I am stuck to show that for some $\eta>0$ we have:
$$\int_{0}^{\eta} f(\mathcal{D}(\epsilon,d)) \, d\epsilon<\infty $$
where for some constant $K>0$, $f$ is defined by $f(x) = \sqrt{\ln(1+x)} + K\ln(1+x)$ ($x\geq 0$) and $\mathcal{D}(\epsilon, d)$ is the packing number of $[a,b] \subset \mathcal{R}$ (i.e. the maximum number of $\epsilon$-separated points in $[a,b]$) with respect to the metric $d(s,t) = |s-t|^\alpha$, where $\alpha \in ]0,0.5]$.
My approach is to make use of the covering number:
Let $\mathcal{N}(\epsilon, d)$ be the covering number of $[a,b]$ (i.e. the minimal number of $\epsilon$-Balls to cover $[a,b]$).
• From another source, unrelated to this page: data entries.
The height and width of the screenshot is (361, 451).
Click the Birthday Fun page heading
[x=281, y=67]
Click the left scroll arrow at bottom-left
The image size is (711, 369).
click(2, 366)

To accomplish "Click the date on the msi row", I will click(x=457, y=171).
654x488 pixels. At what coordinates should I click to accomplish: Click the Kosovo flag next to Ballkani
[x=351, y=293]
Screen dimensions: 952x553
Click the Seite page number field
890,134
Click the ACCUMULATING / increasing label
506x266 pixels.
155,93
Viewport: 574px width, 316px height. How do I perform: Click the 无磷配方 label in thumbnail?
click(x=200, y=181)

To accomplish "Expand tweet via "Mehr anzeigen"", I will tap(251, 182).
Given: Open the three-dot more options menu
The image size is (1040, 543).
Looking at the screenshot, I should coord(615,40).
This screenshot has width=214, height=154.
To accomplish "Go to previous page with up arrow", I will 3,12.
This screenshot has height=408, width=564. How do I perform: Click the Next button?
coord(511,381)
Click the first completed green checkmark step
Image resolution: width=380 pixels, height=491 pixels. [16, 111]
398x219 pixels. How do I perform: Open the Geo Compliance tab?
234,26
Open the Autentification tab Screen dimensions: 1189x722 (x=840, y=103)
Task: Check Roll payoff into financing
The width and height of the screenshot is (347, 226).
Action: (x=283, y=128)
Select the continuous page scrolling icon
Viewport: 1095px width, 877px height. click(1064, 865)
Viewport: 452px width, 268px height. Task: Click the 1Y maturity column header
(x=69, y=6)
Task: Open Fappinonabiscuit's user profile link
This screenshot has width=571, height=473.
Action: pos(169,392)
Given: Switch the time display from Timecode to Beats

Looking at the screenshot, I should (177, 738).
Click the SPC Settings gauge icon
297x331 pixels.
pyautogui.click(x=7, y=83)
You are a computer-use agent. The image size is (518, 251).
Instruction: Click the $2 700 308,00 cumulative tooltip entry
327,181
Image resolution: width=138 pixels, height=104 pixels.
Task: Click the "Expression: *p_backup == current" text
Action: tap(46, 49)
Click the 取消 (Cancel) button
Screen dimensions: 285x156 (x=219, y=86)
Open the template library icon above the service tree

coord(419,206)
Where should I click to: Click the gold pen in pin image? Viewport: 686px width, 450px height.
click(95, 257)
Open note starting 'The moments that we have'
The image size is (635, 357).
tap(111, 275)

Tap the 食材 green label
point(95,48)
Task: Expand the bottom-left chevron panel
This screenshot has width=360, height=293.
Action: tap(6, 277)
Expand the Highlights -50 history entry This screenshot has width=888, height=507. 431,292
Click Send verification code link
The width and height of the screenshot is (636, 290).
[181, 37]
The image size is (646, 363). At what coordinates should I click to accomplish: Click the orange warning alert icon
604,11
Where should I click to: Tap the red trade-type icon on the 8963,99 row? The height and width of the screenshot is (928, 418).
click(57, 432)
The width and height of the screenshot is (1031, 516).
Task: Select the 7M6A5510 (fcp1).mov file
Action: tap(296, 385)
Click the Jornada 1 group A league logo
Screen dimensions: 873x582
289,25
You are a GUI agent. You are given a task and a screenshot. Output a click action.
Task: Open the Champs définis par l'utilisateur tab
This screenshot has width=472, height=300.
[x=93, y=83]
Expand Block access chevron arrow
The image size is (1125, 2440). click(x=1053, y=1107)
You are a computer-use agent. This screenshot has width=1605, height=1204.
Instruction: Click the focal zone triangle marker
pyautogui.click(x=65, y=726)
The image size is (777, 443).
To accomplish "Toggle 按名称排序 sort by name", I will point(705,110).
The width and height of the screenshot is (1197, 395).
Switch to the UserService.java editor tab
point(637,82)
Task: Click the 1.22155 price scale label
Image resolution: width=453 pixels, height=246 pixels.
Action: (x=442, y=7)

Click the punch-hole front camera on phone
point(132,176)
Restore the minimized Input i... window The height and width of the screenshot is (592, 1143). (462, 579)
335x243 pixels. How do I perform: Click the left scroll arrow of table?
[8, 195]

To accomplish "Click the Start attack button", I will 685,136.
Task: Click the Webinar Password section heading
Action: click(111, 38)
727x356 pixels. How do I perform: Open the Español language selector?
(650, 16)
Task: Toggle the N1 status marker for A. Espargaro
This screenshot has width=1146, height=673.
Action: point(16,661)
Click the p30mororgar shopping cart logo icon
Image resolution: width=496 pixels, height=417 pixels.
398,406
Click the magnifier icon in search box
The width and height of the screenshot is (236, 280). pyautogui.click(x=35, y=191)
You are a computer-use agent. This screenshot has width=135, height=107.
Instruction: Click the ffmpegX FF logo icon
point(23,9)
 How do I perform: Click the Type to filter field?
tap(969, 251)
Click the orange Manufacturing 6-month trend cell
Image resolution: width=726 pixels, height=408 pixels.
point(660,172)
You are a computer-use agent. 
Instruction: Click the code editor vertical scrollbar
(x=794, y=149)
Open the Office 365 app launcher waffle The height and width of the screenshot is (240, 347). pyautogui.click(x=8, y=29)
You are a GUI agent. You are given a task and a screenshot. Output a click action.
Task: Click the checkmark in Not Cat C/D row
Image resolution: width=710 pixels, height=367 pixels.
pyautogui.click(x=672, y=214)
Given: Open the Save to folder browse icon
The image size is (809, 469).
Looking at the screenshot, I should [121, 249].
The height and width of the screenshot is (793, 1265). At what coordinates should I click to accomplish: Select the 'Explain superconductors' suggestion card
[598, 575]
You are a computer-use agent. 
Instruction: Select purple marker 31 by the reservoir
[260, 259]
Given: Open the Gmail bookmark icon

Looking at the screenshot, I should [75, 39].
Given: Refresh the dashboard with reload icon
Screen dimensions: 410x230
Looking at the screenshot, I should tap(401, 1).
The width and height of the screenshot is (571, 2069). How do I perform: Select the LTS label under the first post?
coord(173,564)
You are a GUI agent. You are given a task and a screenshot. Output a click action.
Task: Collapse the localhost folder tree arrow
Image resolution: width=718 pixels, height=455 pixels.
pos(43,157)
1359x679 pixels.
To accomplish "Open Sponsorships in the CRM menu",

It is then well known that $$\mathcal{N}(\epsilon, d) \leq \mathcal{D}(\epsilon, d) \leq \mathcal{N}(\frac{1}{2}\epsilon, d).$$
Since the nonnegative function $f(x)$ is strictly increasing it would be sufficient to show that $$\int_{0}^{\eta} f(\mathcal{N}(\frac{1}{2}\epsilon,d))\, d\epsilon<\infty $$ for some $\eta>0$.
A $d$-Ball around $t$ is the interval $[t-\epsilon^{1/\alpha}, t+ \epsilon^{1/\alpha}]$. Hence [a,b] can be covered by $\mathcal{N}(\frac{1}{2}\epsilon,d) =2^{\frac{1}{\alpha}-1}(b-a) \epsilon^{-\frac{1}{\alpha}}$ balls of radius $\frac{1}{2}\epsilon$.
Setting $c=2^{\frac{1}{\alpha}-1}(b-a)$ one then has to show that there exists a $\eta>0$ such that
$$\int_{0}^\eta \sqrt{\ln{(1+c\epsilon^{-\frac{1}{\alpha}}})} + K \ln{(1+c\epsilon^{-\frac{1}{\alpha}}})\, d\epsilon<\infty.$$
Unfortunately, I don't know how to proceed from here.
My guess is that for each $\alpha \in ]0,0.5[$ there exists a constant $L$ such that $\ln(1+cx^{-\frac{1}{\alpha}})$ can be bounded above by $L x^{-\alpha}$ for $x>0$ small enough, from which the assertion would immediately follow.
Edit: Found one solution: set $\eta = \min(d^\alpha, 1)$ then for $x\leq \eta$ we have $1 \leq d x^{-\frac{1}{\alpha}}$. Since $\ln(x)$ is a increasing function, we then have for $x\leq \eta$ $$\ln(1+dx^{-\frac{1}{\alpha}}) \leq \ln(2dx^{-\frac{1}{\alpha}}) = \ln(2d) -\frac{1}{\alpha} \ln(x).$$
Hence $$\int_{0}^\eta \ln(1+dx^{-\frac{1}{\alpha}}) \leq \int_{0}^\eta \ln(2d) -\frac{1}{\alpha} \ln(x).$$ But $$\int_0^\eta \ln(2d) -\frac{1}{\alpha} \ln(x) \, dx = Const - \frac{1}{\alpha}(\eta(\ln(\eta)-1)) < \infty,$$ which validates one part of the assertion.
The assertion itselfs then follows for example by setting $\eta= \min(1, (\frac{d}{\exp(1)-1})^\alpha) \leq \min(1,d^\alpha)$.